(Stored items)
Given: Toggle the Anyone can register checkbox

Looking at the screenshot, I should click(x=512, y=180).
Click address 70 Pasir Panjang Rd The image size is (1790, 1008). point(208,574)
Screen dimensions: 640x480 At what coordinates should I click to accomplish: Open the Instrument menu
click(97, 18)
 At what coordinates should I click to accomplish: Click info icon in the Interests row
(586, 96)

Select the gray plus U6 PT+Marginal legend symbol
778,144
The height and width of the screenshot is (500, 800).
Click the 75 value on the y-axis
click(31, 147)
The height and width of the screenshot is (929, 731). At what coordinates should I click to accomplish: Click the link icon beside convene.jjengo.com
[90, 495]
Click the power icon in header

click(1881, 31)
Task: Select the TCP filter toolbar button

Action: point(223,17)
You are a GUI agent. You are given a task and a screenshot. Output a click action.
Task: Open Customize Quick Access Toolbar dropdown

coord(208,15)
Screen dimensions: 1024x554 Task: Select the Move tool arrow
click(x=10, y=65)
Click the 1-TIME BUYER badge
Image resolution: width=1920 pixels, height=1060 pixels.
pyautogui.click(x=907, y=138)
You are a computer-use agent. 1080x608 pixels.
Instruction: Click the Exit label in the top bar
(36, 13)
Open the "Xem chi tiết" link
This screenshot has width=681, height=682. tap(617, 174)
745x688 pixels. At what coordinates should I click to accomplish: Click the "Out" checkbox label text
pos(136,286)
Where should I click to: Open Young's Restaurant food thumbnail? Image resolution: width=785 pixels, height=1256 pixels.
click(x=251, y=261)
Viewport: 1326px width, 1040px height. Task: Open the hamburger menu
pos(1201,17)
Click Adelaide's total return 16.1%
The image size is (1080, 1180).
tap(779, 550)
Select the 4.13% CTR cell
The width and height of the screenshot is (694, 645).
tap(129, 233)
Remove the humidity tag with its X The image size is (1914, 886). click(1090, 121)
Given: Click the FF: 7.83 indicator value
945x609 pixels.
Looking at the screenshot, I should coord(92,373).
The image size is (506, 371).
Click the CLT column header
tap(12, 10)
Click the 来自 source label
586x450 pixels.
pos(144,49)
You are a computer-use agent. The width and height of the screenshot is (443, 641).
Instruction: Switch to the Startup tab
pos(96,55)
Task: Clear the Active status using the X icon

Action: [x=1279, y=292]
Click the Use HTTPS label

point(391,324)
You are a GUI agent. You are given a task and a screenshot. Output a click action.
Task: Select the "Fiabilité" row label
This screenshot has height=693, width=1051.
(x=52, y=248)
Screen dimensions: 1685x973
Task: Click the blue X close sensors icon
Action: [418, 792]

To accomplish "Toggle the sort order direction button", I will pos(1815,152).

> _Problem to work on_: Rewrite every record above, substituting "Where should I click to accomplish" for each occurrence of "At what coordinates should I click to accomplish" and keeping all other text unchanged.

> _Task solution_:
Given: Toggle the Anyone can register checkbox

Looking at the screenshot, I should click(x=512, y=180).
Click address 70 Pasir Panjang Rd The image size is (1790, 1008). point(208,574)
Screen dimensions: 640x480 Where should I click to accomplish: Open the Instrument menu
click(97, 18)
 Where should I click to accomplish: Click info icon in the Interests row
(586, 96)

Select the gray plus U6 PT+Marginal legend symbol
778,144
The height and width of the screenshot is (500, 800).
Click the 75 value on the y-axis
click(31, 147)
The height and width of the screenshot is (929, 731). Where should I click to accomplish: Click the link icon beside convene.jjengo.com
[90, 495]
Click the power icon in header

click(1881, 31)
Task: Select the TCP filter toolbar button

Action: point(223,17)
You are a GUI agent. You are given a task and a screenshot. Output a click action.
Task: Open Customize Quick Access Toolbar dropdown

coord(208,15)
Screen dimensions: 1024x554 Task: Select the Move tool arrow
click(x=10, y=65)
Click the 1-TIME BUYER badge
Image resolution: width=1920 pixels, height=1060 pixels.
pyautogui.click(x=907, y=138)
You are a computer-use agent. 1080x608 pixels.
Instruction: Click the Exit label in the top bar
(36, 13)
Open the "Xem chi tiết" link
This screenshot has width=681, height=682. tap(617, 174)
745x688 pixels. Where should I click to accomplish: Click the "Out" checkbox label text
pos(136,286)
Where should I click to: Open Young's Restaurant food thumbnail? Image resolution: width=785 pixels, height=1256 pixels.
click(x=251, y=261)
Viewport: 1326px width, 1040px height. Task: Open the hamburger menu
pos(1201,17)
Click Adelaide's total return 16.1%
The image size is (1080, 1180).
tap(779, 550)
Select the 4.13% CTR cell
The width and height of the screenshot is (694, 645).
tap(129, 233)
Remove the humidity tag with its X The image size is (1914, 886). click(1090, 121)
Given: Click the FF: 7.83 indicator value
945x609 pixels.
Looking at the screenshot, I should coord(92,373).
The image size is (506, 371).
Click the CLT column header
tap(12, 10)
Click the 来自 source label
586x450 pixels.
pos(144,49)
You are a computer-use agent. The width and height of the screenshot is (443, 641).
Instruction: Switch to the Startup tab
pos(96,55)
Task: Clear the Active status using the X icon

Action: [x=1279, y=292]
Click the Use HTTPS label

point(391,324)
You are a GUI agent. You are given a task and a screenshot. Output a click action.
Task: Select the "Fiabilité" row label
This screenshot has height=693, width=1051.
(x=52, y=248)
Screen dimensions: 1685x973
Task: Click the blue X close sensors icon
Action: [418, 792]

To accomplish "Toggle the sort order direction button", I will pos(1815,152).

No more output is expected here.